«Rien n'a bougé du côté des traitements», a lancé Lacoste, visiblement épuisé, hier soir, lors d'un entretien téléphonique. «On m'a encore fait des évaluations, notamment du point de vue psychiatrique, mais je ne suis toujours pas traité pour mes problèmes de santé reliés à mon exposition à l'uranium appauvri.»
L'ex-soldat dit d'ailleurs que sa santé continue d'être chancelante et qu'il a éprouvé d'autres problèmes tout récemment. Il dit craindre de mourir à tout moment. Il aurait pris un rendez-vous auprès d'un établissement en Nouvelle-Écosse qui traiterait les gens qui ont des problèmes de santé comme lui, mais une formalité administrative ferait en sorte qu'il devrait attendre une année avant d'y être admis.

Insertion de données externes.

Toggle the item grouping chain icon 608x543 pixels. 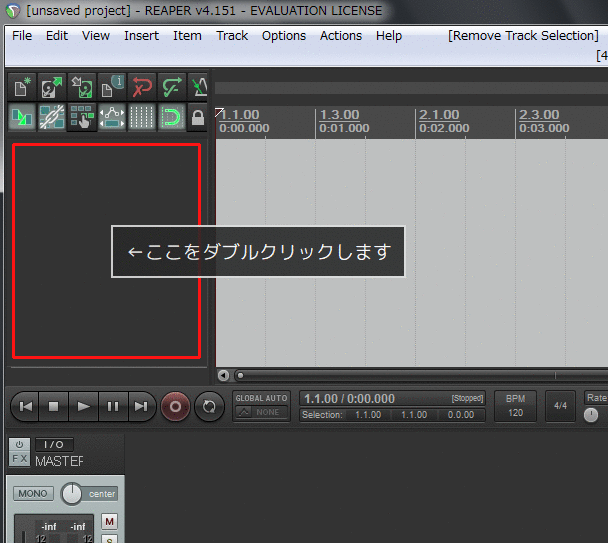pos(52,118)
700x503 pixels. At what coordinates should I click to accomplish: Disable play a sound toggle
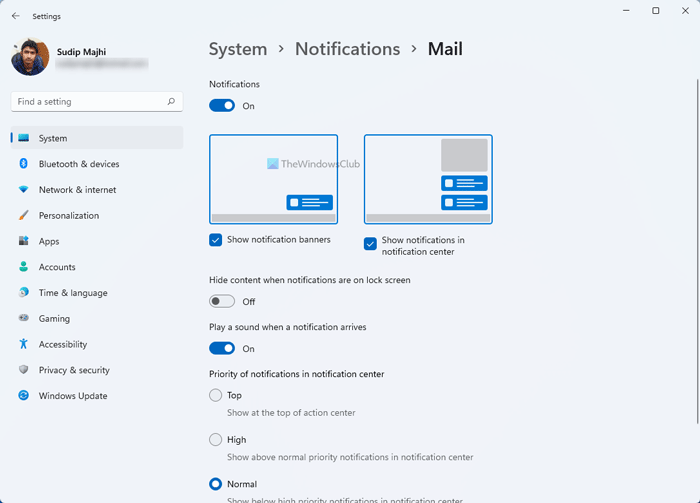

Pourtant, quand il a cessé sa grève de la faim en novembre dernier à la demande du ministre des Anciens Combattants, Steven Blaney, il croyait s'être entendu avec ce dernier pour qu'il puisse être soigné dans les plus brefs délais.
Devant cette attente interminable pour lui, il vient tout juste d'écrire une lettre au ministre Blaney, dans laquelle il dénonce tous les délais auxquels il est toujours confronté. Il est aussi frustré que ses demandes d'aide financière envoyées au ministère des Anciens Combattants soient toujours refusées.
«Monsieur le ministre pendant que vos fonctionnaires [étudient] mon dossier, moi, je meurs, a-t-il écrit au ministre. Il me reste moins d'un an. Je vous jure que je vais mourir devant votre bureau si je n'ai pas de soins. Je n'ai plus rien à perdre. Surtout, je n'ai plus de temps à perdre si je veux survivre. Allez-vous me laisser mourir?»
Manque de transparence
M. Lacoste dit aussi avoir beaucoup de difficulté à trouver de l'information sur le comité qui a été créé par le gouvernement fédéral afin d'étudier l'impact de l'uranium appauvri sur la santé des soldats canadiens. Il dénonce ce manque de transparence.
«Avec la députée du NPD [Nouveau Parti démocratique] Annick Papillon, nous essayons d'en savoir plus, qui siège sur ce comité, mais on ne nous dit rien.»
M. Lacoste assure qu'il ne pourra plus faire de grève de la faim pour faire bouger le gouvernement et il compte donc faire passer son message dans les médias.
«Je vais mourir si je fais une autre grève de la faim, lance-t-il. Je vais donc me battre avec l'opinion publique.»